● THE PROBLEM: In the case summary, rewrite the passage from "The case revolves" to "for inputs used in the manufacture of exempted goods.", changing "assessee" to "taxpayer".

>> begin TEXT TO READ

Date of the Judgment: 03 December 2019
Citation: (2019) INSC 1187
Judges: R.F. Nariman, J., Aniruddha Bose, J., V. Ramasubramanian, J.
Can a manufacturer claim CENVAT credit on duty paid for fuel inputs used to generate steam and electricity when manufacturing goods that are exempt from excise duty? This question was addressed by the Supreme Court, which clarified the rules regarding CENVAT credit, particularly concerning fuel inputs. The Supreme Court, in this case, examined the conflict between previous judgments and clarified the applicability of CENVAT credit rules on fuel inputs used in the manufacture of exempted goods. The judgment was delivered by a three-judge bench consisting of Justice R.F. Nariman, Justice Aniruddha Bose, and Justice V. Ramasubramanian, with the opinion authored by Justice R.F. Nariman.

Case Background

The case revolves around Gujarat Narmada Valley Fertilizers Co. Ltd. (the assessee), which used Low Sulphur Heavy Stock (LSHS) to generate steam and electricity. This steam and electricity were then used to manufacture fertilizers, which are exempt from excise duty. The assessee claimed CENVAT credit on the duty paid for LSHS, arguing that it was an input for the manufacturing process. The Revenue Department disputed this claim, arguing that CENVAT credit could not be availed for inputs used in the manufacture of exempted goods.

>> end TEXT TO READ
>> begin GIVEN INFORMATION

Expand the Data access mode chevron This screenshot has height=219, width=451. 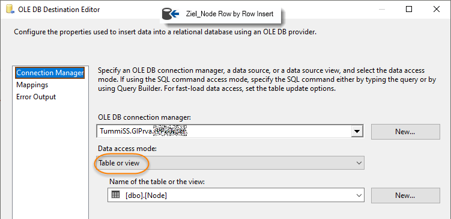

>> end GIVEN INFORMATION

● SOLUTION FOR THIS TASK:
The case revolves around Gujarat Narmada Valley Fertilizers Co. Ltd. (the taxpayer), which used Low Sulphur Heavy Stock (LSHS) to generate steam and electricity. This steam and electricity were then used to manufacture fertilizers, which are exempt from excise duty. The taxpayer claimed CENVAT credit on the duty paid for LSHS, arguing that it was an input for the manufacturing process. The Revenue Department disputed this claim, arguing that CENVAT credit could not be availed for inputs used in the manufacture of exempted goods.